The use of my breath in that moment, which took hundreds of hours of yoga and pranayama practice to cultivate for use in a tense moment, instantly bought peace in my mind and body. It didn’t solve all the problems with our relationship. It didn’t make my day less busy. It didn’t change the whole world. But, it DID produce a moment of peace in an otherwise stressful day and show my a tiny hint of how things could be different.

It is these small and large successes of my own yoga practice that prompts me to teach breath work so much in classes I now teach. Your breath is something you always have with you. It is one of the few things that you can control. With a simple inhale and exhale, you can remind yourself that God is as close and connected as your breath. A reminder that it was a simple breath, according to the second Genesis creation story, that started human life.

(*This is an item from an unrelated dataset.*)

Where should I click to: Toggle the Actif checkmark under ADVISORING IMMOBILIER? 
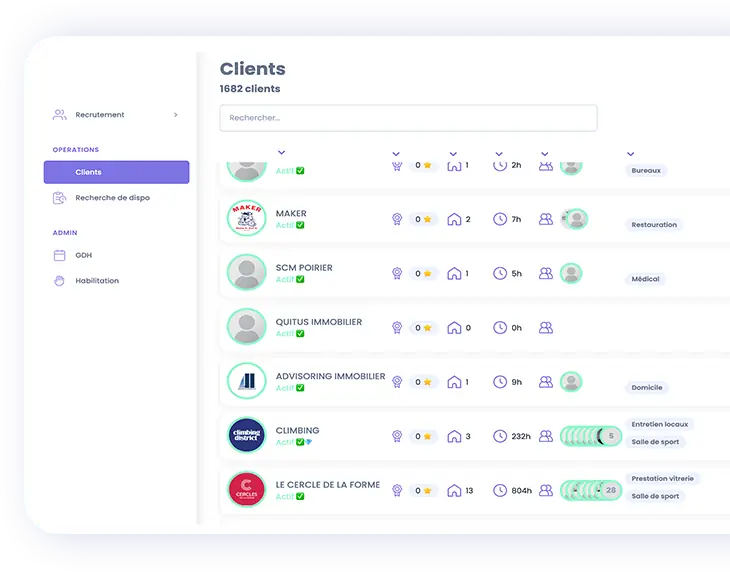click(300, 388)
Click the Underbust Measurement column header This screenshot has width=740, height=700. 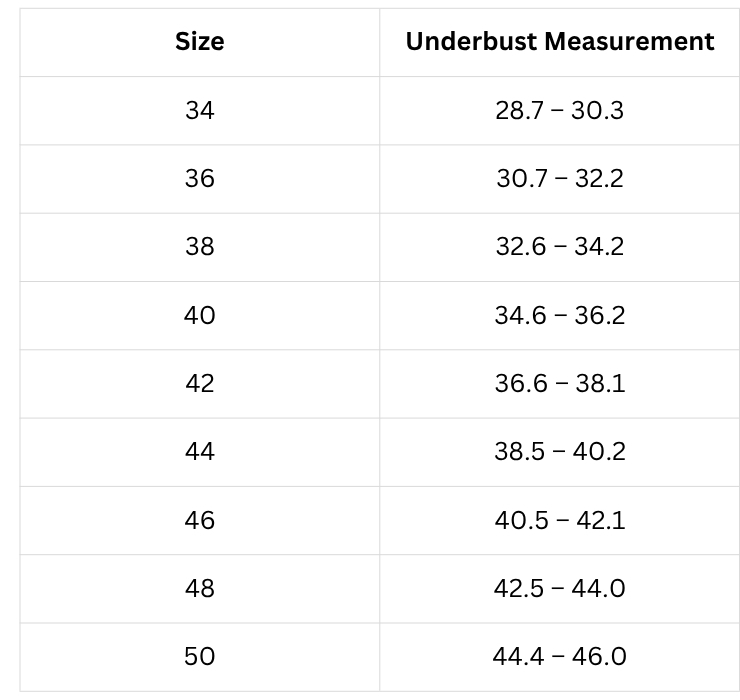click(560, 42)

Perhaps that’s why the early church themed the second week of Advent around Peace. Peace is not something we find simply in that miraculous, overjoyed day of Jesus’ birth; we find it in the everyday — times of challenge or conflict, even violence.

The Hebrew people at the time of Jesus’ birth expected a warrior King; someone who was going to overthrow their Roman occupiers and take back their rightful throne. But, that’s not how Jesus arrived. He came as a poor son of a young woman and a carpenter. He was forced to flee his own home when threatened with death and was born while hastily traveling, in a stable, surrounded by farm animals.

THIS is the Prince of Peace, as Jesus is sometimes called. A subtle peace that can as easily escape notice in the chaos, challenge and threat of our lives as a child born in a stable. A peace that is as fragile and as wondrously resilient as a newborn. A peace that is actual internal power, not something bestowed upon us by cultural status or power, purchased through the right gift, or outside affirmation.

Perhaps that’s why it surpasses understanding.